An Amazon EC2 launch template is created defining an Amazon Linux 2 image and configuration settings. Instances are grouped by tags into a “read” or “write” category.
Amazon EC2 instances are provisioned using the launch template and Amazon EC2 Auto Scaling groups.
User initiates benchmark by selecting the Systems Manager document, using Systems Manager Run Command, and specifying tags.
The Amazon EC2 instances receive the command, retrieve the database secret, and run on the user’s database for a defined duration.
Amazon CloudWatch and Performance Insights capture the database activity.

Prerequisites

For this walkthrough, you should have the following prerequisites:

An AWS account
Amazon Virtual Private Cloud (Amazon VPC) with three private subnets
An EC2 key pair
An Aurora PostgreSQL Serverless v2 DB cluster version 13.7 or later
An AWS Secrets Manager secret
EC2 and RDS security groups
AWS Systems Manager configured to perform actions on your instances
A psql client with connectivity to your Aurora cluster
Familiarity with PostgreSQL, Amazon Aurora, Amazon VPC, Amazon EC2, and IAM
Database schema defined in Part 1 of this post

Create the database schema

To demonstrate how to customize the benchmark to your schema and data access pattern, we use three tables and three sequences instead of the default pgbench TPC-B benchmark. Follow the steps in Part 1 of this post to create the database schema.

Deploy the solution

You can deploy the solution by using the CloudFormation template provided as part of this post. In this solution, the resources we create in your account are:

EC2 instance launch template
IAM instance profile
EC2 Auto Scaling group
IAM role
Systems Manager document (SSM document)

Choose Launch Stack to deploy the CloudFormation template in the us-east-1 Region:

Alternatively, you can manually create the stack:

On the AWS CloudFormation console, choose Create stack.

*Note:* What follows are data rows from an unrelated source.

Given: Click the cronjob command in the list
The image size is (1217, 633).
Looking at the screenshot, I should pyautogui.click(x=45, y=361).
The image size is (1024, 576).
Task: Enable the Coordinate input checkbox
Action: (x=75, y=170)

Enter the Amazon Simple Storage Service (Amazon S3) location of the stack:

https://aws-blogs-artifacts-public.s3.amazonaws.com/artifacts/DBBLOG-2592/database_DBBLOG-2592_AutomatedBenchmarkTests_Part_II.yaml

Choose Next.
Enter a stack name. Keep a note of the stack name, you will need it later when you run the Systems Manager command document.
Provide the parameters for the database connection:
- Database Name – Enter the name of your PostgreSQL database.
- Database Secret ARN – Enter the AWS Secrets Manager secret ARN you use for your database. The host, port, username, and password are retrieved from the secret when the benchmark runs.
- Database Reader Host Endpoint – Enter the database reader endpoint. This is an optional parameter, and If not provided defaults to the writer host defined in Secrets Manager secret.
Provide the parameters for the EC2 instance launch:
- EC2 Instance Type – Enter the EC2 instance type to run the benchmark. Default is t3.micro.
- EC2 Instance Security Key Name – Select your EC2 security key name.
- Security group ID for the Benchmark EC2 instances – Select the security group to assign to the EC2 Instances. The security group must provide access between the EC2 instances and your database.
- SubnetID for the Benchmark EC2 instances – Select the subnet ID in the VPC where the instances are launched. The subnet must have a network path to the database.
- Number of Benchmark Instances for Reads – Number of EC2 instances to generate read transactions in the benchmark.
- Number of Benchmark Instances for Writes – Number of EC2 instances to generate write transactions in the benchmark.
Provide the pgbench parameters used to simulate multiple clients reading and writing to the PostgreSQL database:
- Number of Client Connections to Database – Number of client connections per EC2 instance reader/writer against the PostgreSQL database.
- Number of Threads per Connection – Number of threads per connection to run against the PostgreSQL database.
- Benchmark Duration – The run duration, in seconds, for the benchmark.
After specifying all the parameters, choose Next to continue.
On the Configure Stack options page, choose Next to continue.
On the Review page, select I acknowledge that AWS CloudFormation might create IAM resources and choose Submit.
On the AWS CloudFormation Events tab, wait approximately 5 minutes until you see the CREATE_COMPLETE status. The correct event is the one with the logical ID matching the CloudFormation template name.
On the AWS CloudFormation Outputs tab you can view the tags used when you run the benchmark.

Run the benchmark

After deploying the resources using the CloudFormation template, you have two EC2 Auto Scaling groups, one for reads and one for writes, with one EC2 instance each. The EC2 instance is preconfigured with scripts and appropriate parameters to run the benchmark using pgbench.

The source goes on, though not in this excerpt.